Start of Reading text

Advancements of survey design in election polls and surveys #ESRA15 #MRX 


Live blogged from #ESRA15 in Reykjavik. Any errors or bad jokes are my own.

I decided to take the plunge and choose a session in a different building this time. The bravery isn’t much to be noted as I’ve realized that the campus and buildings and rooms at the University of Iceland are far tinier than what I am used to. Where I’d expect neighboring buildings to be a ten minute walk from one end to the other, here it is a 30 second walk. It must be fabulous to attend this university where everything and everyone is so close!

I’m quite loving the facilities. For the most part, the chairs are comfortable. Where it looks like you just have a chair, there is usually a table hiding in the seat in front of you. There is instantly connecting and always on wifi no matter which building you’re in. There are computers in the hallways, and multiple plugs at all the very comfy public seating areas. They make it very easy to be a student here! Perhaps I need another degree?

End of Reading text
Start of Material provided

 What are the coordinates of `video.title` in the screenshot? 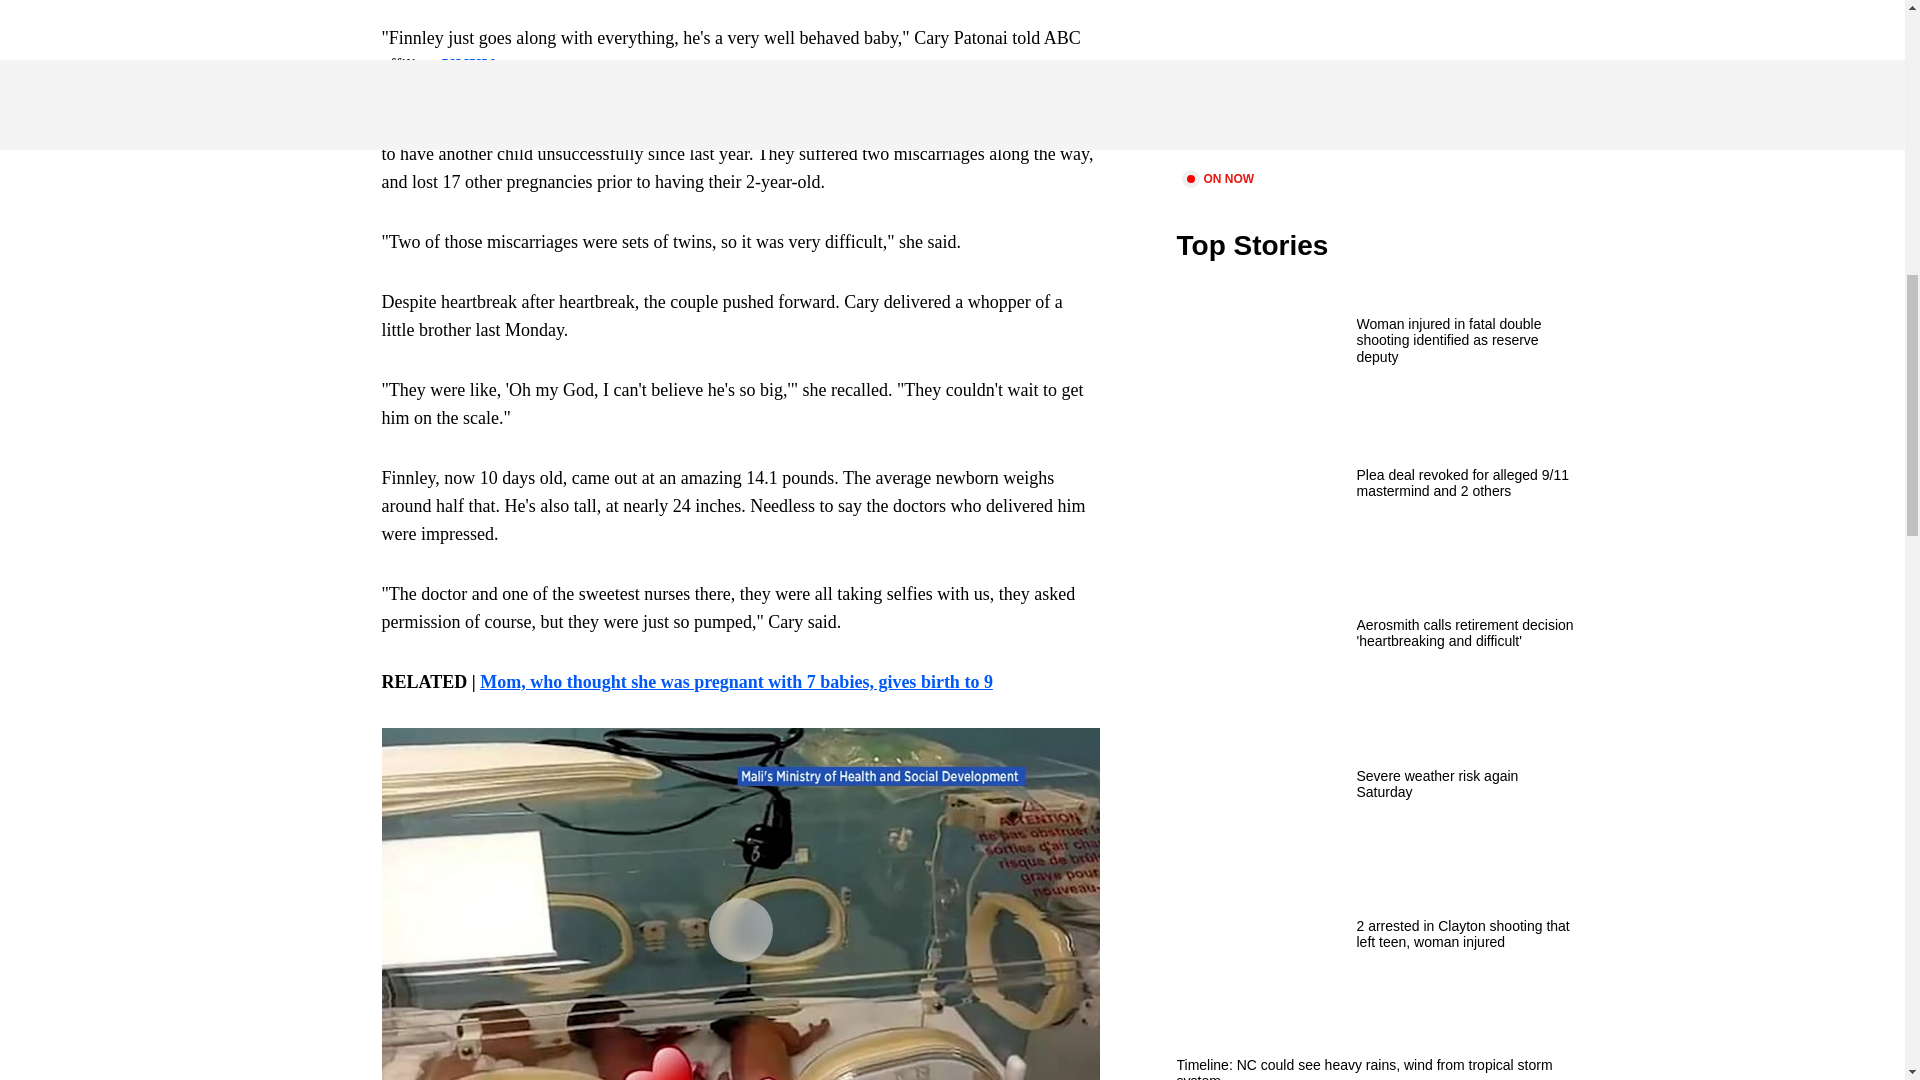 It's located at (1376, 82).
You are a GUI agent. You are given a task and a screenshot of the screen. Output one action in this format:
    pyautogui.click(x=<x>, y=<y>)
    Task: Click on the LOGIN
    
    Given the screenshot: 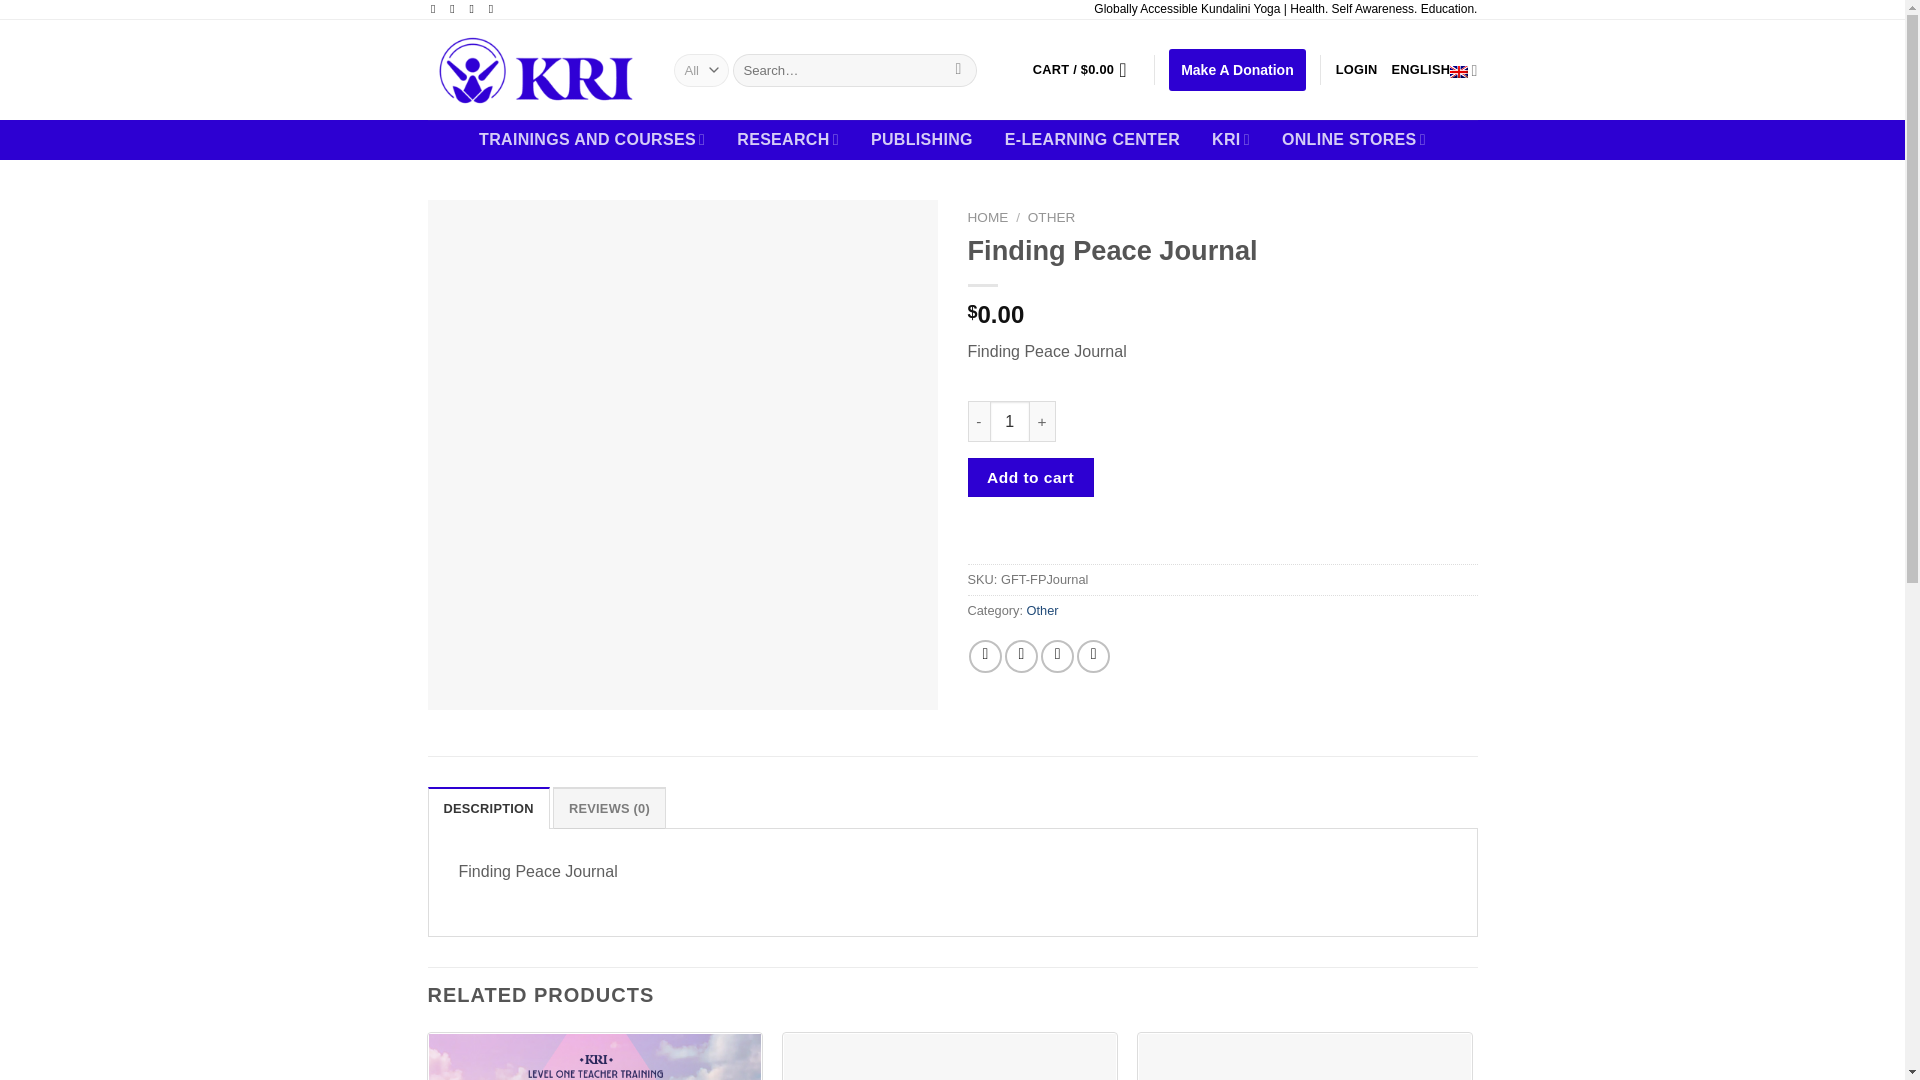 What is the action you would take?
    pyautogui.click(x=1357, y=69)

End of Material provided

Requirements:
- A) List each feature of the university's facilities that the conference blog post describes in its paragraph beginning "I'm quite loving the facilities."
- B) Carry the conference blog post forward from its final sentence.
The material has nothing to do with the conference blog post.

Responses by task:
- A)
- Comfortable chairs
- Tables hidden in the seat in front
- Wifi that connects instantly and stays on in every building
- Computers in the hallways
- Multiple plugs at the comfy public seating areas

- B)
Designing effective likely voter models in pre-election surveys

  • voter and intention and turnout can be extremely different. 80% say they will vote but 10% to 50% is often the number that actually votes
  • democratic vote share is often over represented [social desirability?]
  • education has a lot of error – 5% error rate, worst demographic variable
  • what voter model reduces these inaccuracies
  • behavioural models (intent do vote, have you voted, dichotomous variables) and resource based models (
  • vote intention does predict turnout – 86% are accurate, also reduces demographic errors
  • there’s not a lot of room to improve except when the polls look really close
  • Gallup tested a two item measure of voting intention – how much have you thought about this election, how likely are you to vote
  • 2 item scale performed far better than the 7 item scale, error rate of 4% vs 1.4%
  • [just shown a histogram with four bars. all four bars look essentially the same. zero attempt to create a non-existent different. THAT’S how you use a chart🙂 ]
  • gallup approach didnt work well, probability approach performed better
  • best measure of voting intention = Thought about election + likelikhood of voting  + education + voted before + strength of partisan identify

polls on national independence: the scottish case in a comparative perspective

  • [Claire Durand from the University of Montreal speaks now. Go Canada!🙂 ]
  • what happened in quebec in 1995? referendum on independence
  • quebec and scotland are nationalist in a british type system, proportion of nonnationals is similar
  • referenda are 50% + 1 wins
  • but polls have many errors, is there an ant-incumbent effect
  • “no” is always underestimated – whatever the no is
  • are referenda on national independence different – ethnic divide, feeling of exclusion, emotional debate, ideological divide
  • No side has to bring together enemies and don’t have a unified strategy
  • how do you assign non-disclosure?
  • don’t know doesn’t always mean don’t know
  • don’t distrbute non-disclosures proportionally, they aren’t random
  • asking how people woud vote TODAY resulted in 5 points less nondisclosure
  • corrections need to be applied after the referendum as well
  • people may agree with the general demans of the national parties but not with the solution they propose. maintaining the threat allows them to maintain pressure for change.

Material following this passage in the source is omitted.